_REQUIREMENT:_ Give every line of the material back exactly, images removed.

*** Opening of SUPPLIED DATA ***

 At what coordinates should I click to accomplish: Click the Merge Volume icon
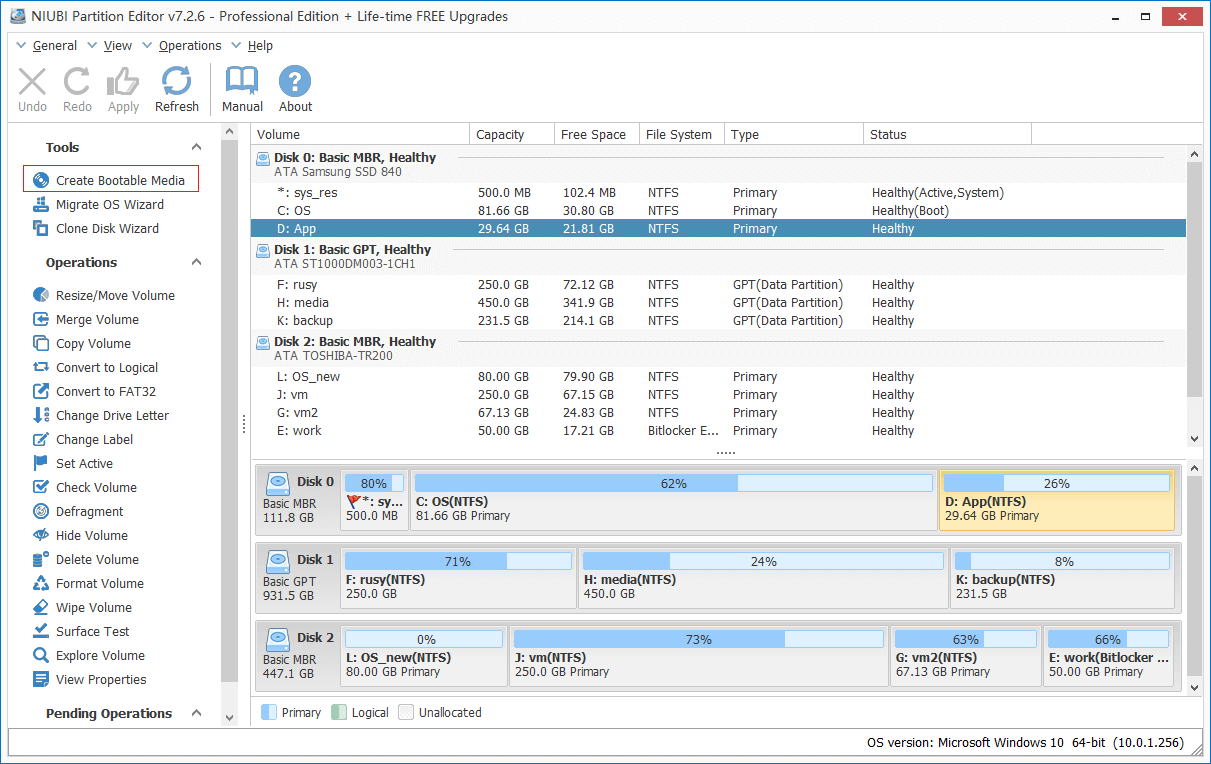pyautogui.click(x=41, y=319)
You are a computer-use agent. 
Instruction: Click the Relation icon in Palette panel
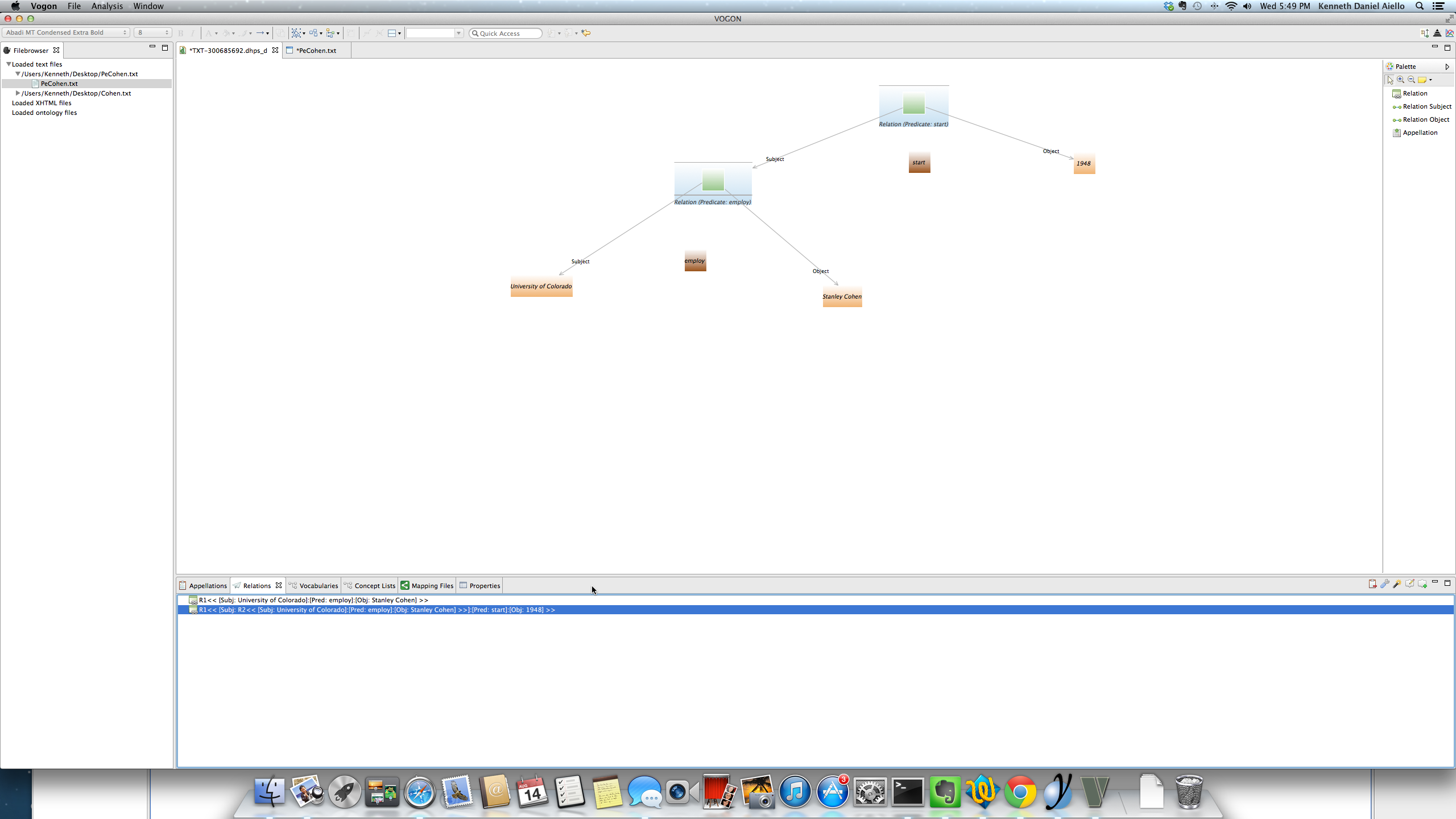1396,93
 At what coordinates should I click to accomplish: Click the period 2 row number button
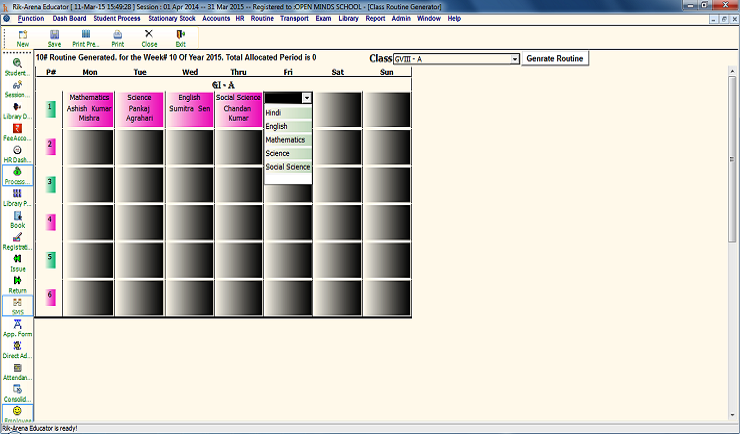tap(51, 146)
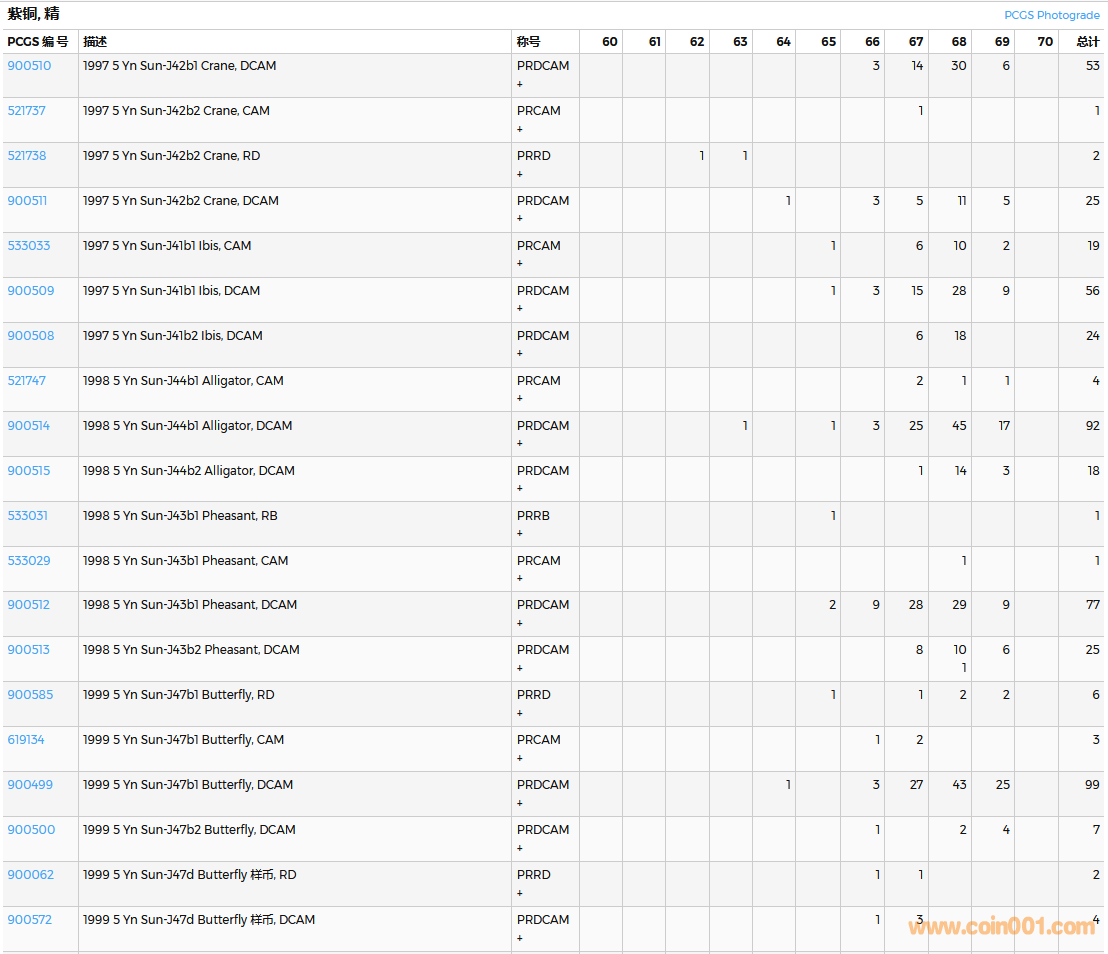
Task: Click PCGS number 900512 Pheasant link
Action: coord(29,605)
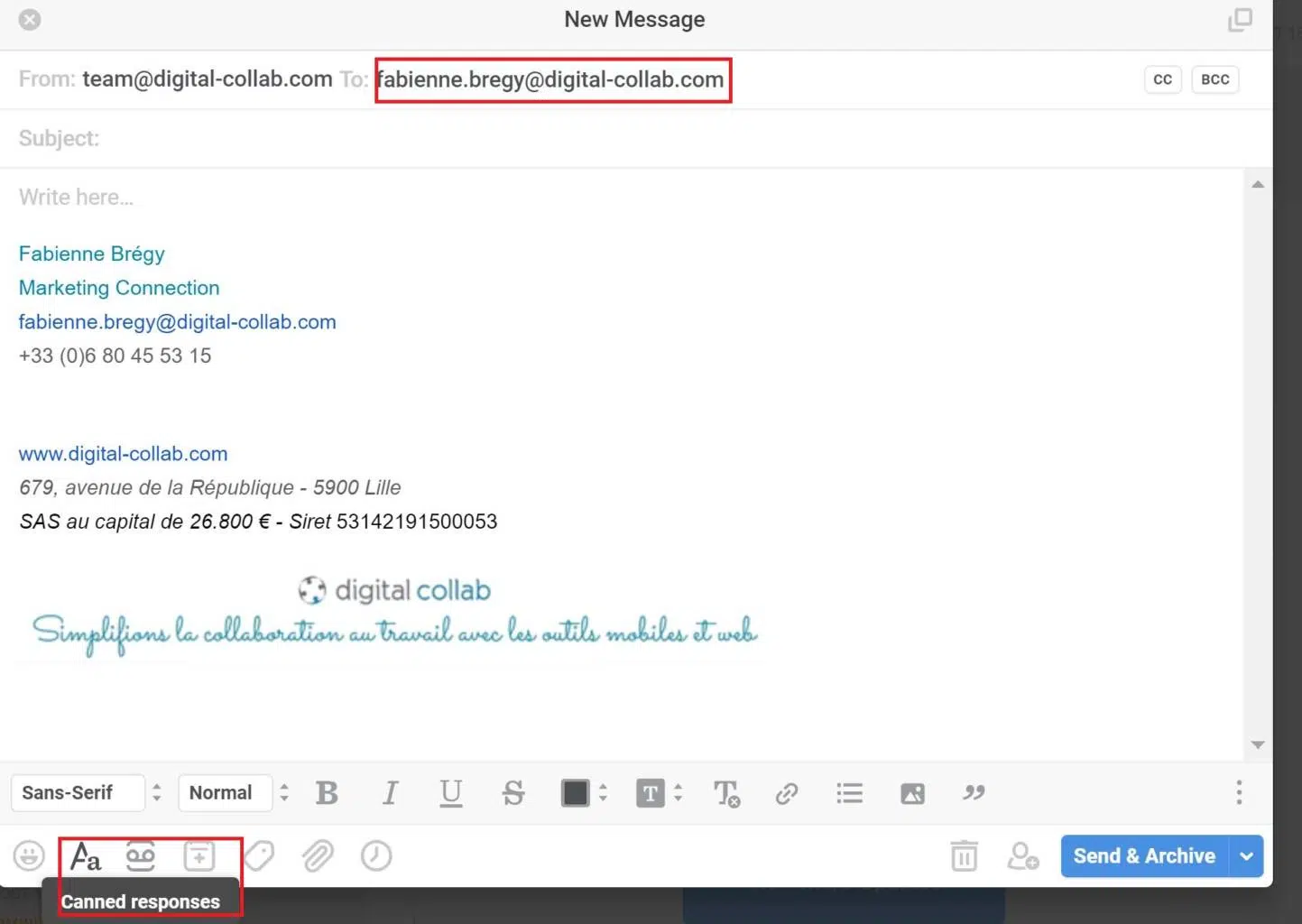Click the CC button

[1162, 79]
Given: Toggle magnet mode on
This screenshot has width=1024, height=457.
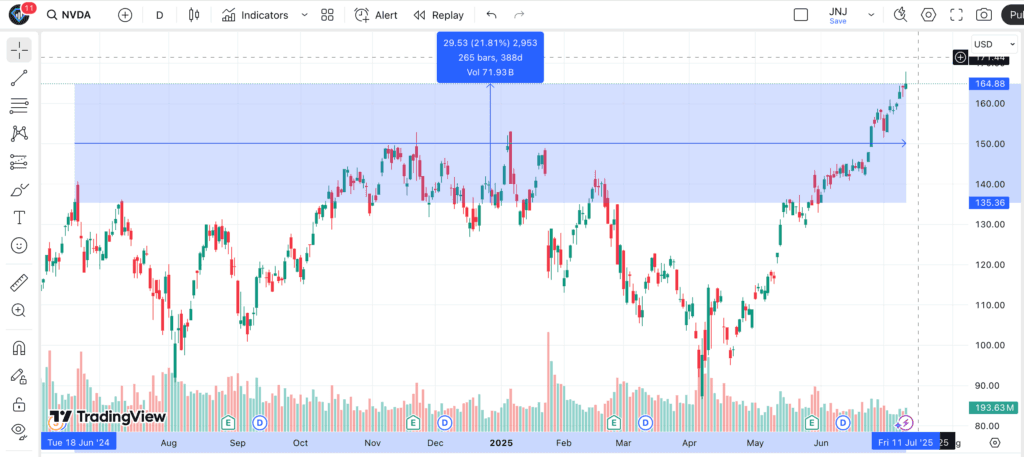Looking at the screenshot, I should tap(19, 349).
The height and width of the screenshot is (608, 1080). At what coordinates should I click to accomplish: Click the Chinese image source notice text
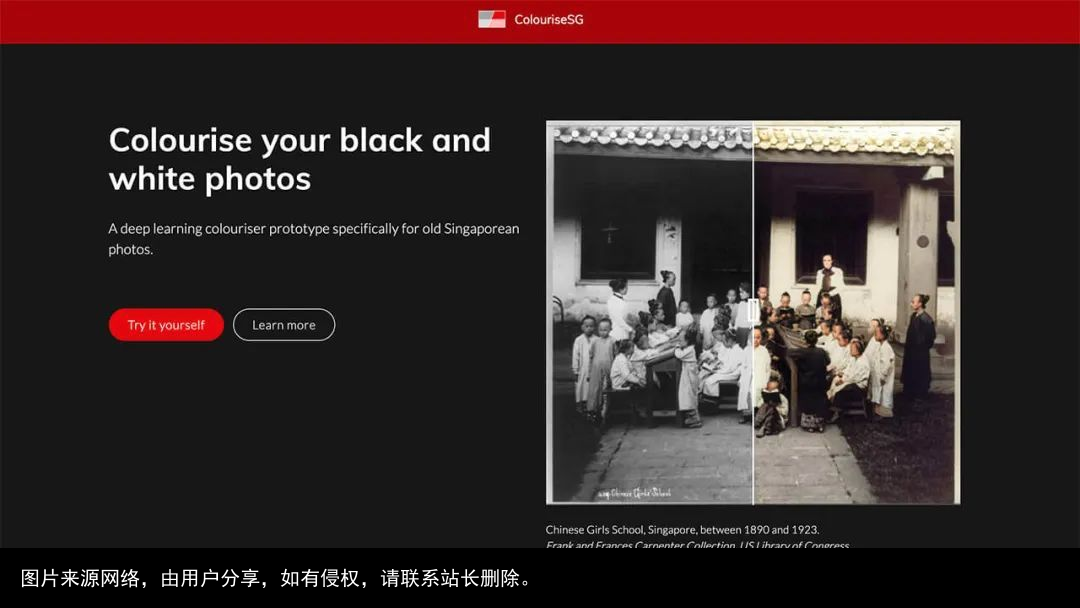click(277, 579)
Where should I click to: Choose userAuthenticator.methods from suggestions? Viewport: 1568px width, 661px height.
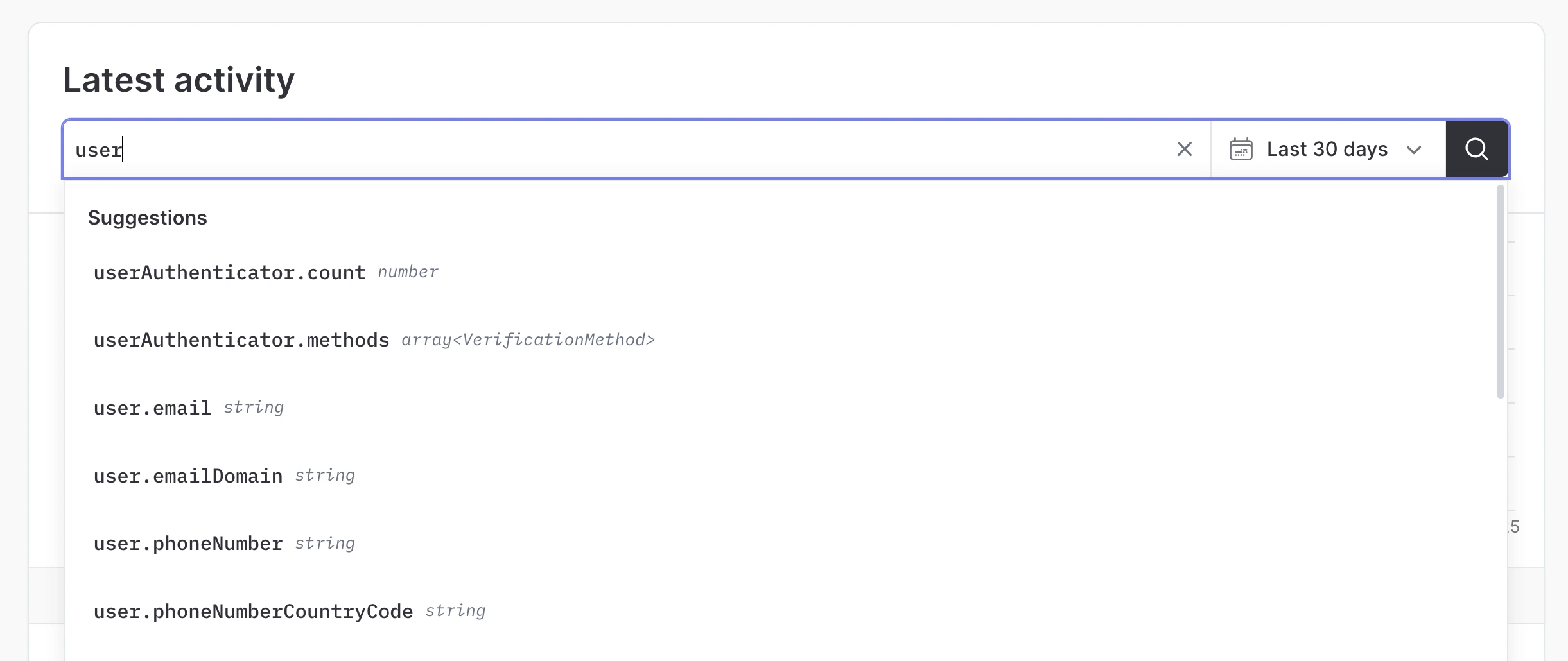click(x=241, y=339)
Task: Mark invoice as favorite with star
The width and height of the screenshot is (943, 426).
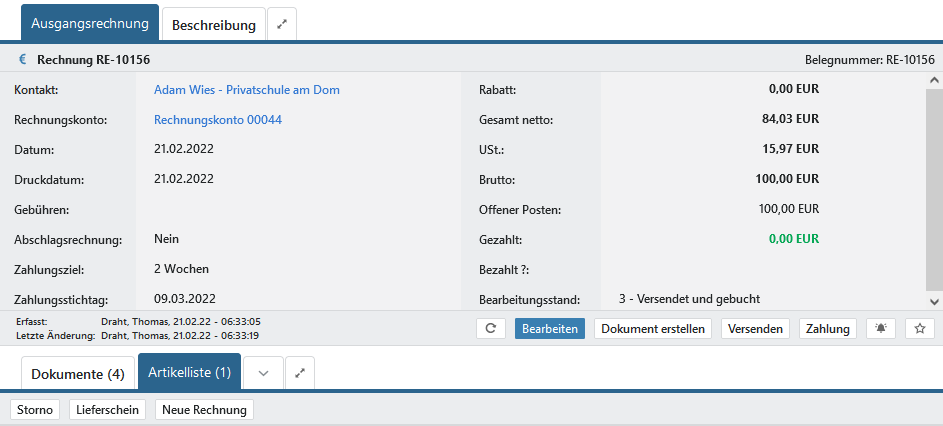Action: 920,329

*** Close of SUPPLIED DATA ***

_ANSWER:_
 At what coordinates should I click to accomplish: Click the Merge Volume icon
pyautogui.click(x=41, y=319)
You are a computer-use agent. 
Instruction: Click the Relation icon in Palette panel
1396,93
 At what coordinates should I click to accomplish: Click the period 2 row number button
tap(51, 146)
Task: Click PCGS number 900512 Pheasant link
Action: coord(29,605)
Click the CC button

[1162, 79]
Given: Toggle magnet mode on
This screenshot has width=1024, height=457.
Looking at the screenshot, I should tap(19, 349).
The height and width of the screenshot is (608, 1080). At what coordinates should I click to accomplish: Click the Chinese image source notice text
click(277, 579)
Where should I click to: Choose userAuthenticator.methods from suggestions? Viewport: 1568px width, 661px height.
click(x=241, y=339)
Task: Mark invoice as favorite with star
The width and height of the screenshot is (943, 426).
Action: 920,329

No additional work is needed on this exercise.